§ Task to carry out
Copy the data below verbatim, starting at the line that contains "Screen dimensions: 735x631" and ending at the line that contains "This screenshot has height=206, width=448.", with both of those lines included.

§ Source material
————————

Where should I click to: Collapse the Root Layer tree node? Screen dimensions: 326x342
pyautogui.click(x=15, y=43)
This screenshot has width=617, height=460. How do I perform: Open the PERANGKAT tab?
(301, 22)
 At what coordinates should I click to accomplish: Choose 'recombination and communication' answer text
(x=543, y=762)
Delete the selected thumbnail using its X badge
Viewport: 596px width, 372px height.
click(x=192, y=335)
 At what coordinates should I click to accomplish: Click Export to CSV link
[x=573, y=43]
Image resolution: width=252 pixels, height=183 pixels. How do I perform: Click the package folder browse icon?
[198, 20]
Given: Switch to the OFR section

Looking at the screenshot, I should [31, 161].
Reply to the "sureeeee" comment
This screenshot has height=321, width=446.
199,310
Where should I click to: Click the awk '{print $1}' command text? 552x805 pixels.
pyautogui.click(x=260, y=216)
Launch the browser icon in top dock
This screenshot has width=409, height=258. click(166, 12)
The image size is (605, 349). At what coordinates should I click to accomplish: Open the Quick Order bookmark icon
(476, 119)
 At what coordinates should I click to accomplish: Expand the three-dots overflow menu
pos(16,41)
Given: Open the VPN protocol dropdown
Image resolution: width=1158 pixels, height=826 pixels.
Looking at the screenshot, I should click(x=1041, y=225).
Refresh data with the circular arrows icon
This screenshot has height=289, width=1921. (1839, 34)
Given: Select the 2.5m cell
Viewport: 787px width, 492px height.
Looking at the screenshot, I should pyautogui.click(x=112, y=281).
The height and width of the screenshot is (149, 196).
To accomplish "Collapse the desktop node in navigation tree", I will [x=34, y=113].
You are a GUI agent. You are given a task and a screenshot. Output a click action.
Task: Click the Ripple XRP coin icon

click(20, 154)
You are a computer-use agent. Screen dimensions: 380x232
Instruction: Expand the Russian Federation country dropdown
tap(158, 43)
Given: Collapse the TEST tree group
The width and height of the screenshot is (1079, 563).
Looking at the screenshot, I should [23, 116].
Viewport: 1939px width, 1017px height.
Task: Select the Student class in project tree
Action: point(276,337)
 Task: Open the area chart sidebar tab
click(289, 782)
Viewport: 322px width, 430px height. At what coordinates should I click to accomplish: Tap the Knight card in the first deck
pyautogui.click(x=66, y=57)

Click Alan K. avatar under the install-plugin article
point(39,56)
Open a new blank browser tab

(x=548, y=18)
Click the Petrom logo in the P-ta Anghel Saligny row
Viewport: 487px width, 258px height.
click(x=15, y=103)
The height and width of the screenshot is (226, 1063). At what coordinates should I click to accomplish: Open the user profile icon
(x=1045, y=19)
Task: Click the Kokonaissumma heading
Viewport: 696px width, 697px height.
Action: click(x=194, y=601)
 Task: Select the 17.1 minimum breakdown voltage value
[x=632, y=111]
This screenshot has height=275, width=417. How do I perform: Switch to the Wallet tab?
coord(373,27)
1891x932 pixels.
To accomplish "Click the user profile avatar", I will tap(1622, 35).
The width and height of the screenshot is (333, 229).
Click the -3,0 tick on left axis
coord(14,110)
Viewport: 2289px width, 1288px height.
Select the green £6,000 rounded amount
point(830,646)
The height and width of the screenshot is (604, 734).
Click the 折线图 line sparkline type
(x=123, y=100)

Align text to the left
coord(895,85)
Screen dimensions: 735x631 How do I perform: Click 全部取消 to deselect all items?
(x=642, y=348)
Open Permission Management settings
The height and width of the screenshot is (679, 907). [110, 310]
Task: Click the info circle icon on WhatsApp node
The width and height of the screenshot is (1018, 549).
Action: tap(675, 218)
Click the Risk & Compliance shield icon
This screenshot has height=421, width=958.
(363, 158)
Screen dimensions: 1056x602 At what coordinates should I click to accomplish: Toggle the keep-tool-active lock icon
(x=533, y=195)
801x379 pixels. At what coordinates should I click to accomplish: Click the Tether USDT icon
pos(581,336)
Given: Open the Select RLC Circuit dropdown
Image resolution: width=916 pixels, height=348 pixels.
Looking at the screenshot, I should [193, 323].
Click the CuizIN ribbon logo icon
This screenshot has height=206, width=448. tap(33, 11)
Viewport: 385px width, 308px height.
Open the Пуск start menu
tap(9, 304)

————————

§ Solution to this exercise
Screen dimensions: 735x631 How do I perform: Click 全部取消 to deselect all items?
(x=642, y=348)
Open Permission Management settings
The height and width of the screenshot is (679, 907). [110, 310]
Task: Click the info circle icon on WhatsApp node
The width and height of the screenshot is (1018, 549).
Action: tap(675, 218)
Click the Risk & Compliance shield icon
This screenshot has height=421, width=958.
(363, 158)
Screen dimensions: 1056x602 At what coordinates should I click to accomplish: Toggle the keep-tool-active lock icon
(x=533, y=195)
801x379 pixels. At what coordinates should I click to accomplish: Click the Tether USDT icon
pos(581,336)
Given: Open the Select RLC Circuit dropdown
Image resolution: width=916 pixels, height=348 pixels.
Looking at the screenshot, I should [193, 323].
Click the CuizIN ribbon logo icon
This screenshot has height=206, width=448. tap(33, 11)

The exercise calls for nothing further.